* start DOCUMENT PASSAGE *
RICHARD GILBERT & CONRAD CLARKE
Private View: Friday 2nd June, 5-8pm


Richard Gilbert and Conrad Clarkes’ whose paths first crossed in 2006 as Art teacher and student, now find themselves to be both painters both fascinated by trees and the more intricate details of a landscape. However, here they have focused on paths and tracks. Paths as a subject are a natural common ground for artists since English landscape painting often centers on a pathway. Moreover, since the Industrial Revolution, the path offers a refuge from the rising tide of housing, Retail Park and motor traffic in the diminishing landscape of an overpopulated island.

One of the joys of this genre is to create space that the eye can navigate and wandering in that fiction can but return us to the present, delighted and rejuvenated. Both Clarke and Gilbert use the path as a device to invite the eye back into the picture’s space. Landscapes do not necessarily have to proceed from a fixed viewpoint as in ‘the world as seen from here’ and both create compositions from multiple viewpoints, often sifting associated imagery, experiences and memory. Beneath the modern infrastructure, paths, actual or imagined, define the English countryside. Tracks by humans and animals are richly varied – they might be ‘desire lines’, hunter’s tracks, routes to water, hidden holloway’s or ancient trackways linking hilltop encampments. The paths featured here are likewise varied, some are local to Gloucestershire or Herefordshire and some further afield.  Some paths follow historic boundaries, some stride across hills, cross waste ground or delve into thickets.

Clarke has a site-specific approach and wanders a route of botanical interest, trending towards the intimate details and plants encountered, as opposed to taking in the bigger landscape.  ‘I was keen to find an effective way to combine the two scales … more of a botanical wandering than a journey from A to B with a nice view.  In this new work, I have managed to capture an image of a path or track, yet with a concentration on the diversity of plants and textures, you might come across. Tall grasses, gorse bushes, harebells, birds foot trefoil, heath bedstraw and bilberry for instance’.
* end DOCUMENT PASSAGE *
EXERCISES TO COMPLETE:
(1) From the exhibition text above, output the part that opens with the words containing "Richard Gilbert and" and closes with "an overpopulated island.", copied character for character.
(2) In the exhibition text, in what year did the paths of Richard Gilbert and Conrad Clarke first cross?
* start GIVEN RECORDS *
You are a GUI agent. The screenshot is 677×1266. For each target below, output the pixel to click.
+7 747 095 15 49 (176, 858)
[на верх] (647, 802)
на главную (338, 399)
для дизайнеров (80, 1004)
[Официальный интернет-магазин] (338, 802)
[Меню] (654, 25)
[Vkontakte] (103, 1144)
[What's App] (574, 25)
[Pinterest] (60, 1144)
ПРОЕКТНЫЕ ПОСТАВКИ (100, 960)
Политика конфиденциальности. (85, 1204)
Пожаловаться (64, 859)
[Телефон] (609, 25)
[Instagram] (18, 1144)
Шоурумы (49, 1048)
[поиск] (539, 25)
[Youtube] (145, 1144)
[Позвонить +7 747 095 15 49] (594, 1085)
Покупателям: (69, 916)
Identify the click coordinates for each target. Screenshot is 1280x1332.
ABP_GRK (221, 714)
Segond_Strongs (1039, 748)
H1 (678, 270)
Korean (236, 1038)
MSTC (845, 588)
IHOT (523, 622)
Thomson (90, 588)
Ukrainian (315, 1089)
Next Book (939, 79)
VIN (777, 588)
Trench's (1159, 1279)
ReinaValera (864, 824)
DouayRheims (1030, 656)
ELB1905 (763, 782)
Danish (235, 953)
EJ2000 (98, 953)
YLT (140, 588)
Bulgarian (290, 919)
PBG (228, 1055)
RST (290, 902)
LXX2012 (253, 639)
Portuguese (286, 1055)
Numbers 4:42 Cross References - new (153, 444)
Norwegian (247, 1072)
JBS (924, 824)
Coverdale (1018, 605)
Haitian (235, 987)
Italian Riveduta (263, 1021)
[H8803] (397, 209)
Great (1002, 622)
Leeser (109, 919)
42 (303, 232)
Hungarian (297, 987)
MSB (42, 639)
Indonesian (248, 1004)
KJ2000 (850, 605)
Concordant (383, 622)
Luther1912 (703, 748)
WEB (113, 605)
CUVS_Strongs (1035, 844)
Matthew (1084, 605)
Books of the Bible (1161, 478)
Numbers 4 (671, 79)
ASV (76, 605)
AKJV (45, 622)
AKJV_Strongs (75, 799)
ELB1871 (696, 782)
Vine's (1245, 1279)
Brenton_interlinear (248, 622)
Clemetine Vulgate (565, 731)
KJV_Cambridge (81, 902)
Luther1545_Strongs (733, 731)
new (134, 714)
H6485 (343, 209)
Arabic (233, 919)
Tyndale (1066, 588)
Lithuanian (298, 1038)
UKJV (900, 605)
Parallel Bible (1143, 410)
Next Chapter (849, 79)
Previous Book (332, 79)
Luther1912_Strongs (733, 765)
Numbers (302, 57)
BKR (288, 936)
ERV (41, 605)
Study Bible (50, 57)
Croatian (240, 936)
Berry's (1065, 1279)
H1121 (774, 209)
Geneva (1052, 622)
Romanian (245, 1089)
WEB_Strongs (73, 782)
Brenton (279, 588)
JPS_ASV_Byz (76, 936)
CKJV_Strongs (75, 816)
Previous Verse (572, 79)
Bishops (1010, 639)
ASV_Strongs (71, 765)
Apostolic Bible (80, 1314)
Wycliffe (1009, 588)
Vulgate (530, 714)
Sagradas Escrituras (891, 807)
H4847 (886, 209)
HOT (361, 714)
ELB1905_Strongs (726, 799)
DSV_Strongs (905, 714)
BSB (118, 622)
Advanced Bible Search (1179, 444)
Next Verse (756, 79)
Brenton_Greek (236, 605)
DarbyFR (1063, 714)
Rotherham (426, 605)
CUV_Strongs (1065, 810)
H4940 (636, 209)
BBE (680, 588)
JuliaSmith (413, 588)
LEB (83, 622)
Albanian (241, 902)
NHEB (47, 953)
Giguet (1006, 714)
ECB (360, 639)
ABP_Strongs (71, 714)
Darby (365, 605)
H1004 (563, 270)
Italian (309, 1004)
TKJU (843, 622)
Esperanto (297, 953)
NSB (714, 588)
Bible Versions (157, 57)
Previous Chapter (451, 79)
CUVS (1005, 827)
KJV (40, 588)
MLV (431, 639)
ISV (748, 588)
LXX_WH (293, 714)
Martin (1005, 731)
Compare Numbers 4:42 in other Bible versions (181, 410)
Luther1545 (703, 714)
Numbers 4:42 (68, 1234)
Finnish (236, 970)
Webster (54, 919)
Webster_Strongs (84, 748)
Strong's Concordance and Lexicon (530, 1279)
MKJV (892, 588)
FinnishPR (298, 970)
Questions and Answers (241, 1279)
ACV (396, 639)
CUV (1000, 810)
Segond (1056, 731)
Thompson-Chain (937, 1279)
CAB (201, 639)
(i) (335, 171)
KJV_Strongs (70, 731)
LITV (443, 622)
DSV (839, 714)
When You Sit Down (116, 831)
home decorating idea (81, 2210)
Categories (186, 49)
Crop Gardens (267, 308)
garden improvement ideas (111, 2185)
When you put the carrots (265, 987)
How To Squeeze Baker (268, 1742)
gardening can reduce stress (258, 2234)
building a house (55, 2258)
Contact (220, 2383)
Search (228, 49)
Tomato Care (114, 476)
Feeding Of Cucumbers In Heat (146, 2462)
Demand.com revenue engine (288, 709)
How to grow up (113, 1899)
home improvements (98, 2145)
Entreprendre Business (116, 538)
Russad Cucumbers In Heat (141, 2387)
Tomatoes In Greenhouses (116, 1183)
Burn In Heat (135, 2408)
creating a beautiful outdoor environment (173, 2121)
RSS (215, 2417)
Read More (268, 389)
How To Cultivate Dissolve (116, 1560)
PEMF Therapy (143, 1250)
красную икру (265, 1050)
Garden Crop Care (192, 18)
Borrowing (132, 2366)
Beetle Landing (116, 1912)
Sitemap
* end GIVEN RECORDS *
RESPONSES TO THE EXERCISE:
(1)
Richard Gilbert and Conrad Clarkes’ whose paths first crossed in 2006 as Art teacher and student, now find themselves to be both painters both fascinated by trees and the more intricate details of a landscape. However, here they have focused on paths and tracks. Paths as a subject are a natural common ground for artists since English landscape painting often centers on a pathway. Moreover, since the Industrial Revolution, the path offers a refuge from the rising tide of housing, Retail Park and motor traffic in the diminishing landscape of an overpopulated island.

(2) 2006